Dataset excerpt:
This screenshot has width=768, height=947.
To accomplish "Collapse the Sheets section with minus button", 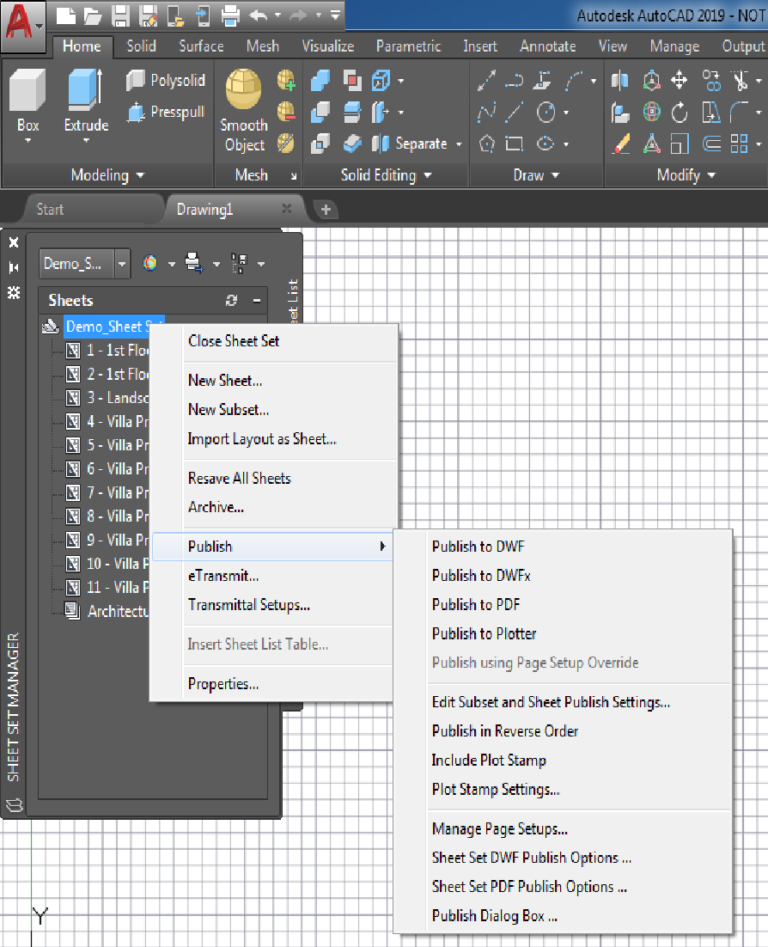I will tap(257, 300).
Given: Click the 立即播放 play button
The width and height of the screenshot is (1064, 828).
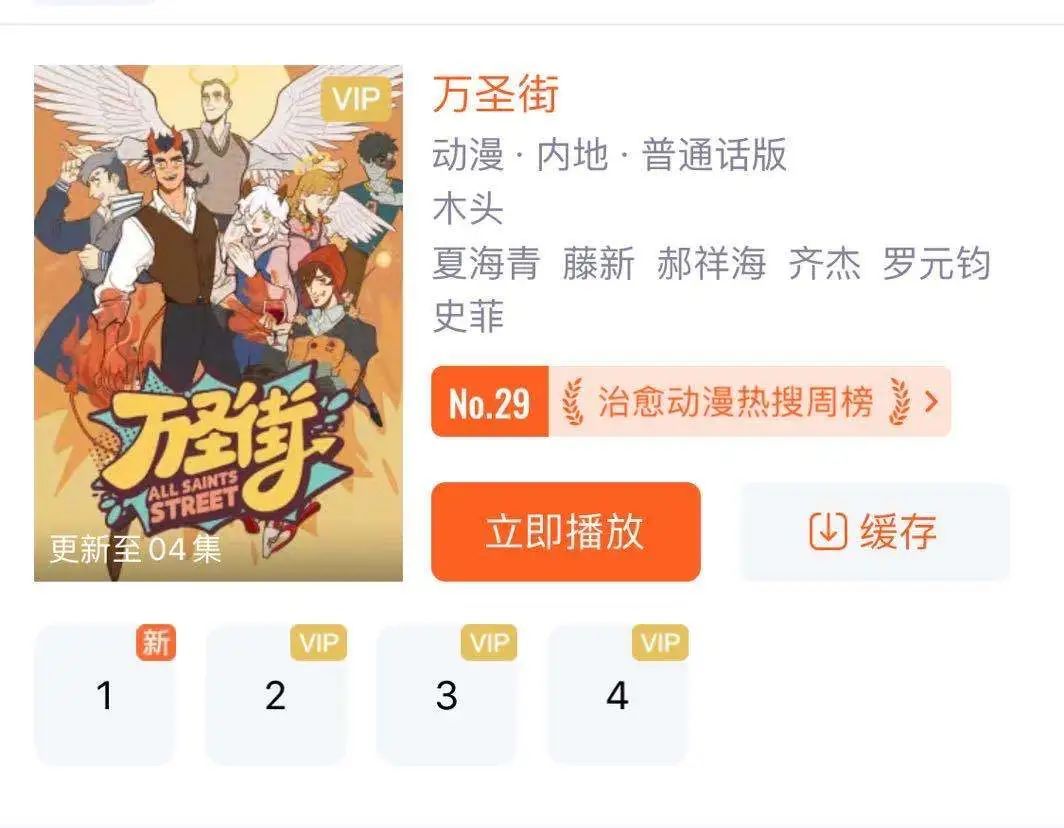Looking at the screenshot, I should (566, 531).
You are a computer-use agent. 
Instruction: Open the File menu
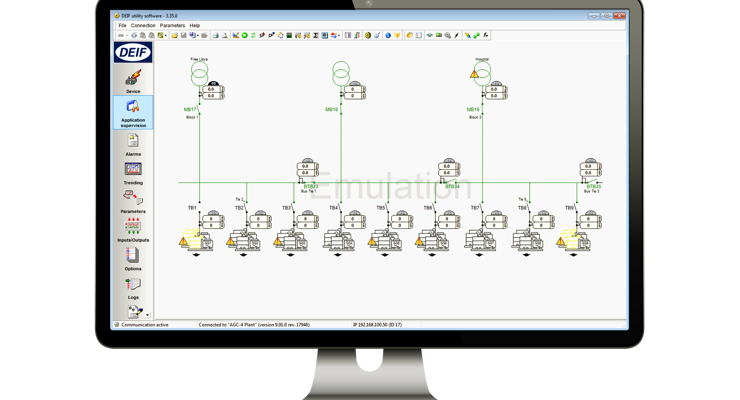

> Brief:
Print everything in the listing from the line containing "You are a computer-use agent." down through the end of the listing, leaving out the pictures.

> Output for this task:
You are a computer-use agent. 
Instruction: Open the File menu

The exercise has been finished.